Preserving Senior Choice
Across the country, more than 10.6 million Medicare beneficiaries rely on Medigap coverage to supplement the benefits they receive under the Medicare fee-for-service program. Some policymakers have proposed changes to Medigap that would limit seniors’ access to first-dollar coverage in Medigap coverage or impose a tax on premiums for Medigap products that offer first-dollar coverage. These proposals are driven by the false assumption that first-dollar Medigap coverage leads to overutilization of health care services.
Medicare supplement insurance – more commonly known as “Medigap” – is private health insurance designed to supplement Medicare’s fee-for-service benefits. The fee-for-service benefits provide coverage for medical benefits, but do not limit a beneficiary’s out-of-pocket expenses.
Almost since the Medicare program’s inception, Medigap policies have been a major source of supplemental insurance for beneficiaries due to Medicare’s relatively high cost-sharing requirements and significant gaps in coverage. It offers coverage, at varying levels, for the significant out-of-pocket costs that are not covered by Medicare, such as deductibles, coinsurance, and copayments.

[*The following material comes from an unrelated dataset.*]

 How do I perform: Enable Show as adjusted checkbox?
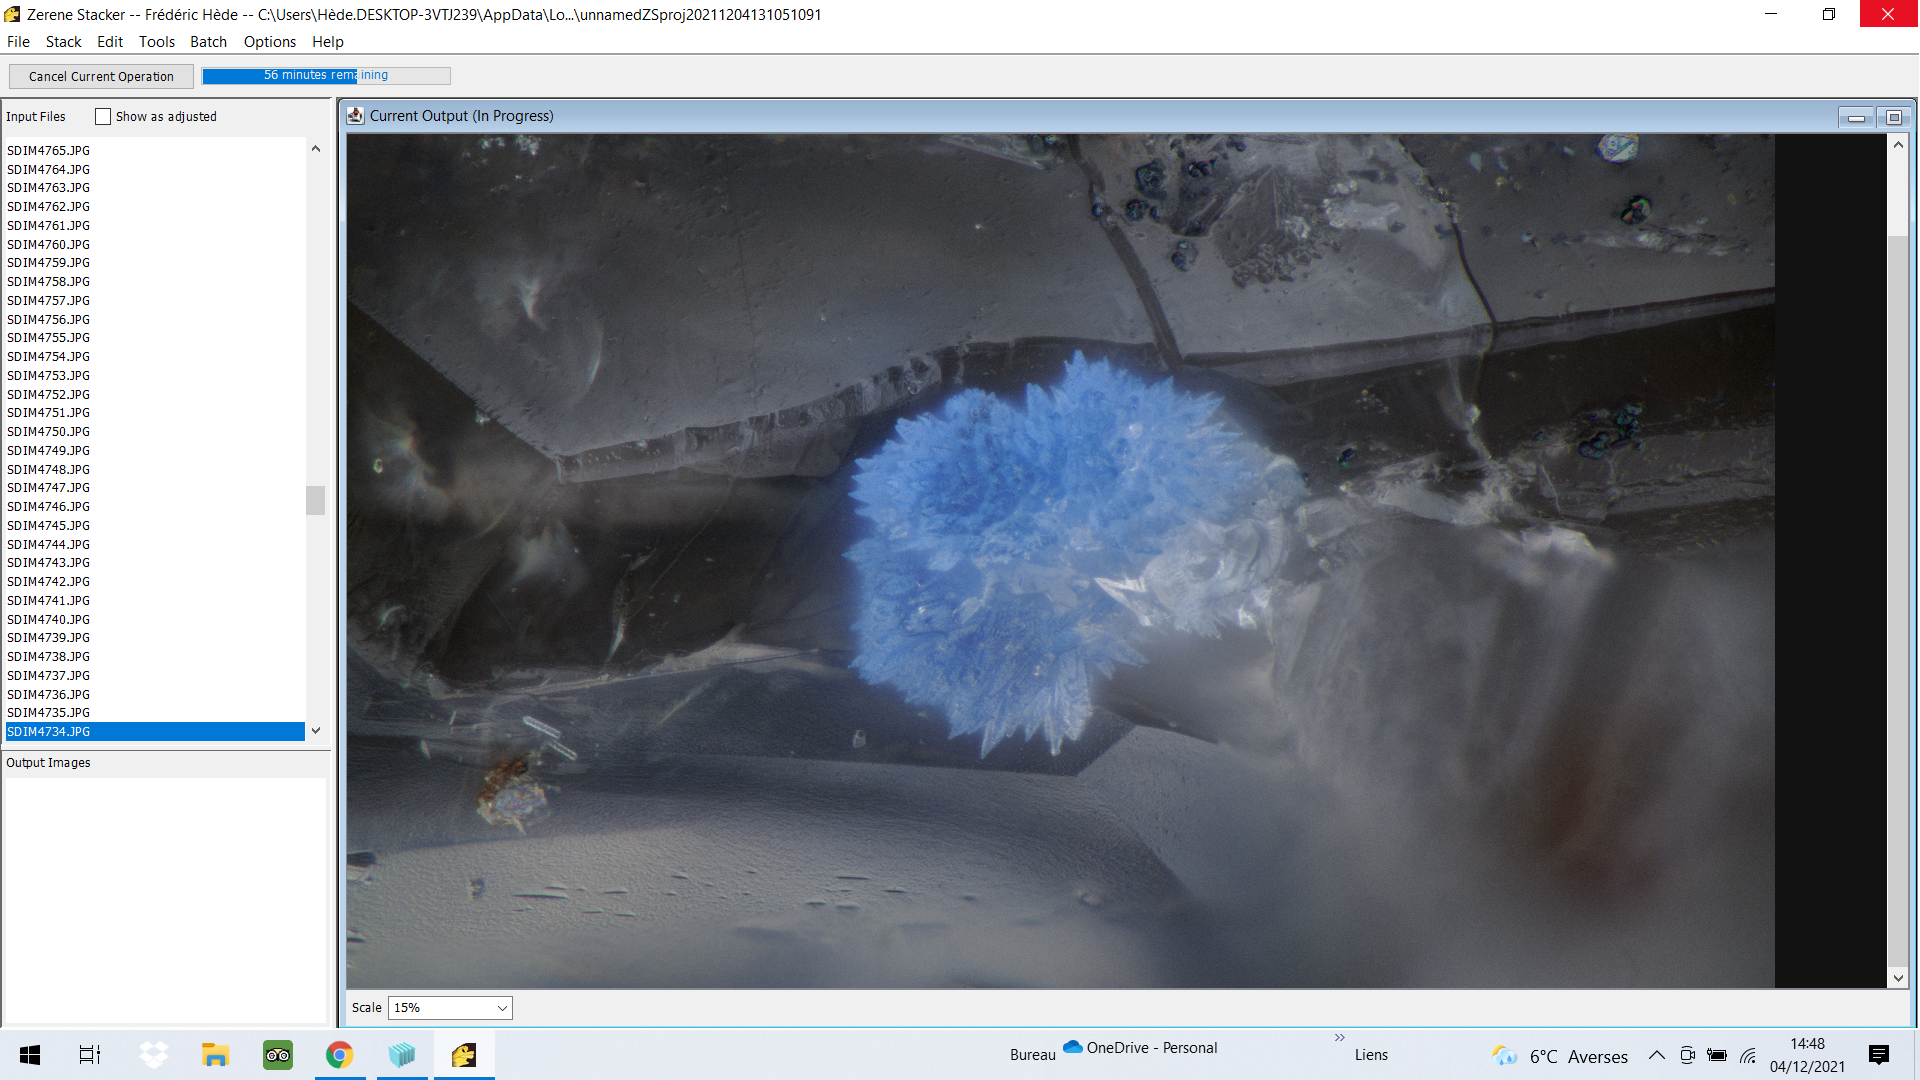(x=103, y=117)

Medigap allows seniors and persons with disabilities to manage their medical costs predictably and avoid the confusion and inconvenience of handling complex medical bills. Medigap policies help to shield beneficiaries from sudden, out-of-pocket costs, allow beneficiaries to budget their health care expenses more accurately, and minimize the paperwork burden for beneficiaries.
Medigap carriers do not make medical necessity decisions or perform utilization review for health care services covered under the Medicare program. By federal law, Medigap carriers only pay benefits after Medicare has made a determination that the service is medically necessary and has paid its share for the benefits. Medigap gives seniors financial help to get the medically necessary care that they need. Moreover, by getting that needed care, reduces the long-term costs to Medicare.
NAIFA supports the preservation of Medicare beneficiaries’ access to Medigap coverage in its current form for seniors and individuals with disabilities.
Requiring beneficiaries to pay higher cost-sharing could increase spending over the long term, if they forgo necessary services and as a result use more high-cost, acute care services in the future. Whether a premium surcharge or a prohibition on first-dollar coverage, such policies could have a disproportionate effect on middle-income beneficiaries who are not poor enough for Medicaid, nor have access to employer-sponsored retiree health care.